• Task prompt: Your answer is to be every line of the material that includes the string "will".

• Material supplied:
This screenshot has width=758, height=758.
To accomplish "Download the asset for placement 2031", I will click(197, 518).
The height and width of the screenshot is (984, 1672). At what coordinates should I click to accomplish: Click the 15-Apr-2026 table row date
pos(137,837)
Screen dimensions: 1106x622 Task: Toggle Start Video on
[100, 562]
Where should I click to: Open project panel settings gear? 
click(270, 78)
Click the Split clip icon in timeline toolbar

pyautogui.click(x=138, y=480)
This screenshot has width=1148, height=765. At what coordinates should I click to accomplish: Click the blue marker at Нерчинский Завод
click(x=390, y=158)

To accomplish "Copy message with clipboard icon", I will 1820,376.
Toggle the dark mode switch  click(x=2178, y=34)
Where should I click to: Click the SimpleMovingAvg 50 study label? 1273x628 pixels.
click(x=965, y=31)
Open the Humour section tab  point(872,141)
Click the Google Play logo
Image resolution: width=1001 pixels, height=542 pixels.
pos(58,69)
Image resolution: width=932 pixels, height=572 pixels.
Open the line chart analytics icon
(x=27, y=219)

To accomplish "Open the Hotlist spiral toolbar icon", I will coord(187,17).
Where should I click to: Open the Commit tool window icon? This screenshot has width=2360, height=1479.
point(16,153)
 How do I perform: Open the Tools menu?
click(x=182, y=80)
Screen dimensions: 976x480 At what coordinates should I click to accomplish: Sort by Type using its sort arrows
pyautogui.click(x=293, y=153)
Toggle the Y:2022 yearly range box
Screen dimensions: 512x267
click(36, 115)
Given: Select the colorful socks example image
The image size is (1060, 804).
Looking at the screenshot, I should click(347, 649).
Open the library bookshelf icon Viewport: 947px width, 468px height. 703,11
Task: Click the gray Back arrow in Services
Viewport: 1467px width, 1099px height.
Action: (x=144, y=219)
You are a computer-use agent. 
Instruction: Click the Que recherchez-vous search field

• Final answer:
To accomplish "Download the asset for placement 2031", I will click(197, 518).
To accomplish "Copy message with clipboard icon", I will 1820,376.
To accomplish "Open the Hotlist spiral toolbar icon", I will coord(187,17).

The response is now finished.